Après Mein Traum, première incursion de l’ensemble Pygmalion, en concert et au disque (Harmonia Mundi), déjà en compagnie de Stéphane Degout (voir O. M. n° 186 p. 77 d’octobre 2022), dans certains des opéras et oratorios de Schubert – qui représentent environ un tiers de sa production –, Raphaël Pichon a voulu aller plus loin dans l’exploration de ces territoires reculés, en réunissant certaines de ces pages, sous la forme de « tableaux lyriques », à l’Opéra-Comique, du 1er au 11 février (puis à l’Opéra de Dijon, les 6 et 8 mars).
Pourquoi ce florilège d’extraits, et non pas l’une des (rares) partitions complètes, écrites par le compositeur pour la scène ? « Ces œuvres sont trop inégales », confie Raphaël Pichon, qui évoque un Schubert « prisonnier des règles de l’opéra de cette époque et des livrets assez médiocres ».
Pourtant, lorsqu’il se plonge dans ces partitions, le fondateur de Pygmalion est fasciné par certains passages, dignes des plus grands chefs-d’œuvre du maître du lied.Convaincu que cette musique mérite d’être jouée, l’adroit gaucher a donc décidé de concevoir un écrin onirique à ces instants de grâce.
Intitulé L’Autre voyage, en écho à Winterreise, le spectacle imaginé par Raphaël Pichon et la metteuse en scène Silvia Costa est construit autour du personnage d’un médecin légiste (Stéphane Degout), qui réalise, un beau matin, que le corps qu’il doit autopsier n’est autre que le sien.
L’homme va alors explorer ses souvenirs, en examinant les traces que les événements de la vie ont laissées sur chacun de ses organes.
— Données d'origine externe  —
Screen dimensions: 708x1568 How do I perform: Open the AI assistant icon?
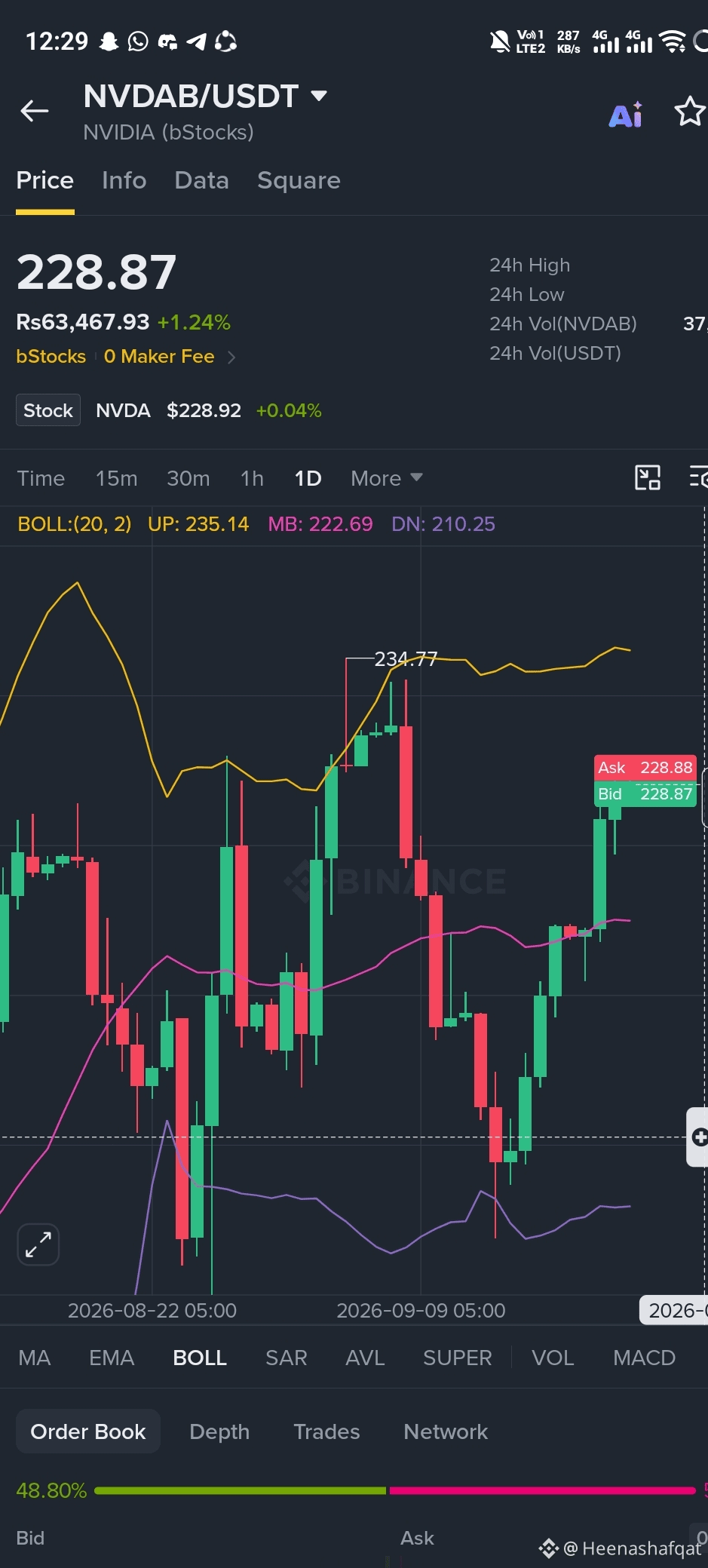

Figure du Doppelgänger, cheminement intérieur, expression des sentiments et de la souffrance, affrontement avec la mort… Ces thèmes chers à Schubert se mêleront en « un songe un peu mystique, une méditation scénique ».
Les différentes œuvres s’entrecroiseront sans dialogues parlés, mais selon les principes du « mélodrame », avec des personnages très caractérisés : l’Amour (Siobhan Stagg), l’Amitié (Laurence Kilsby) et l’Enfant (Chadi Lazreq).
Outre des extraits de Fierrabras, Alfonso und Estrella et Lazarus, l’ensemble Pygmalion (chœur et orchestre) – accompagné par la Maîtrise Populaire de l’Opéra-Comique – interprètera quelques lieder orchestrés par Liszt et Brahms, des pièces instrumentales et des chœurs a cappella.